Po raz trzeci wyjechali do najmniejszego kraju Afryki, by pomagać w salezjańskiej placówce w Kungujang Mariama. Ale dla młodzieży z Liceum Salezjańskiego był to już 16. wyjazd misyjny – po Syberii, Mongolii, Ghanie i Liberii. – Zależy mi, żeby młodzi wyjeżdżali na misje, by obudzić ich wrażliwość na drugiego człowieka. Chcę im także pokazać, że Kościół to zdecydowanie więcej niż tylko informacje medialne w Polsce. Kościół jest powszechny, jest piękny i ma przed sobą perspektywę rozwoju – tłumaczy ks. Jerzy Babiak. – Z każdym kolejnym projektem coraz bardziej się przekonuję, że dla ludzi młodych wyjazd na misje jest w dzisiejszych czasach rzeczą niezwykle ważną – przede wszystkim w świetle rozwoju osobistego, zmiany sposobu myślenia, otwarcia się na los ludzi ubogich, ale także w świetle zaangażowania się w życie kościoła – dodaje.
Konkretne pomaganie
Reklama
Młodzi prowadzili w Gambii Holiday Camp dla ponad 200 dzieci i pomagali budować stołówkę w szkole podstawowej.

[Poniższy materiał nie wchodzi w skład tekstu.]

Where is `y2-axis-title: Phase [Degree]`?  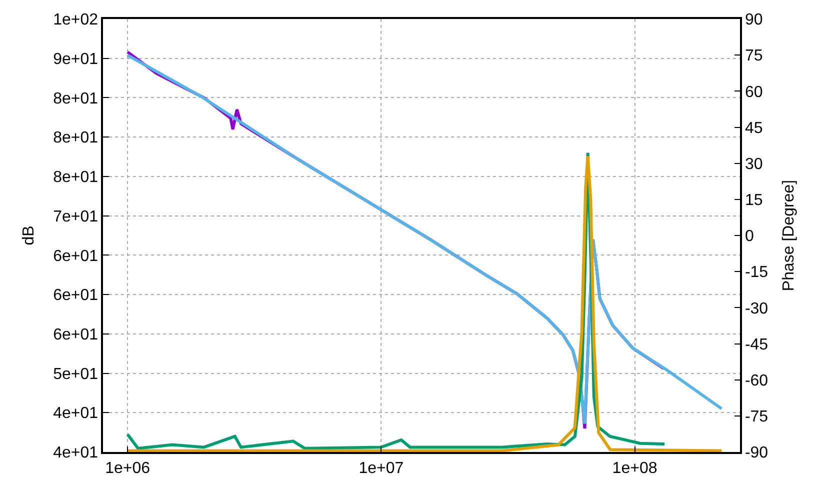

Budowa stołówki była możliwa dzięki projektowi pomocowemu i składkom uczniów Zespołu Szkół Salezjańskich DON BOSCO. – Cały Salez w duchu solidarności składał się przez cały rok szkolny i udało się zebrać 6 tys. euro. Dzięki środkom zebranym przez naszych uczniów podczas kolekty na Mszach św. czy podczas festynów dzisiaj stołówka jest już wybudowana i dzieci w Kunkujang Mariama mogą z niej korzystać. Uczestniczyliśmy w jej otwarciu i był to bardzo radosny moment – mówi ks. Babiak. – Nasze pomaganie jest bardzo konkretne, przynosi wymierne skutki, zmienia życie ludzi żyjących w ubóstwie. Wcześniej zbudowaliśmy w tej samej szkole plac zabaw, który do dziś daje dużo radości, a rok temu bardzo potrzebne toalety.
Pomóż w rozwoju naszego portalu
Obecność
Ale oprócz wsparcia materialnego równie ważna jest po prostu obecność. Młodzi z Salezu podczas Summer Camp prowadzili rozmaite zajęcia dla dzieci m.in. lekcje matematyki, angielskiego, tańce, gry, zajęcia sportowe, angażowali się w przygotowywanie i wydawanie posiłków, modlili się na różańcu i podczas Mszy św. – Prowadziliśmy tzw. Summer Camp, czyli odpowiednik naszej półkolonii. Dzieciaki przychodziły do centrum salezjańskiego na godz. 9 i zostawały do 17. Do południa miały lekcje, żeby nadrobić braki z roku szkolnego, później przerwa integracyjno-rozrywkowa, tańce. Był oczywiście obiad – klasyka życia misyjnego, czyli ryż z sosem, dodatkami. Po południu dzieci rozwijały talenty, mogły wybierać różne grupy, np. nauki gry w siatkówkę czy na gitarze. Na zakończenie czas gier zespołowych i modlitwa – opowiada ks. Jerzy.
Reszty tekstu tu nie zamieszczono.